Set of tasks:
1: In the post on moving from SAS to Python, rewrite the passage from "Why do I have" up to and including "program you write.", substituting "package system" for "library system".
2: According to the post on moving from SAS to Python, which two communities have made installing libraries pretty clean?
3: In the post on moving from SAS to Python, shorten the paragraph that begins "This used to be extremly painful" while keeping its main facts.

Document text:
%%

There are quite a few resources out there to help SAS users get started with writing some Python code. But for those of us who have SAS as a first language, switching to Python is quite a bit more than translating lines of code. It’s a change in world-view.
Here’s how to view the world as a Pythonista. Adopting this perspective will not only help you to replicate your SAS work. It will help to to expand your horizons of what a programming language can do for you.
Firstly though, this is not a SAS vs Python post. I have great respect for both of these ecosystems. And they can be used seperately or together in infinite combinations.
I assume we are all grown-ups here, that you’ve done your due diligence on research and made the call that you want to add some Python capability to your business.
What this post will give you is the mental toolkit that will help you get the most out of that decision. If you are like me, you will have at least this set of questions as you set out.
Let’s go through them one to orient you to the Python world.
Why do I have to install a new library every time I sneeze?
The great power of Python..and the great pain…is it’s library system. Unless you are trying to replicate classic computer science algorithms, like bubble sort, from scratch, you will likely have to import at least a couple of libraries for every program you write.
This used to be extremly painful. Some libraries would be buggy to install and would often break some dependent library! Luckily for you, the conda and pip communities in Python have now made this pretty clean. GPU installs of TensorFlow aside, things will go fairly smoothly here.
There is still a small risk of something going catastrophically wrong.
To manage this, create a virtual environment that will isolate your project. Don’t worry about it on Day 1. But as you start to get serious about Python, always use a new venv for a project so you have a fresh set of libraries that won’t intefere with other projects.

%%

Recorded data:

%%

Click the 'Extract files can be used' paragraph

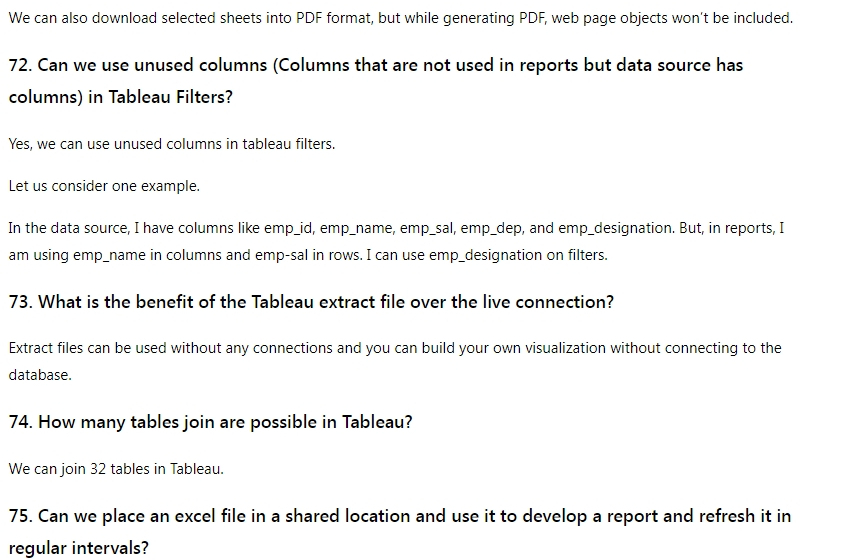[x=395, y=361]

%%

Outputs by task:
1:
Why do I have to install a new library every time I sneeze?
The great power of Python..and the great pain…is it’s package system. Unless you are trying to replicate classic computer science algorithms, like bubble sort, from scratch, you will likely have to import at least a couple of libraries for every program you write.

2: The conda and pip communities.

3: Installing libraries was once very painful because some were buggy to install and often broke dependent libraries. The conda and pip communities have since made it pretty clean, so apart from GPU installs of TensorFlow, things go fairly smoothly.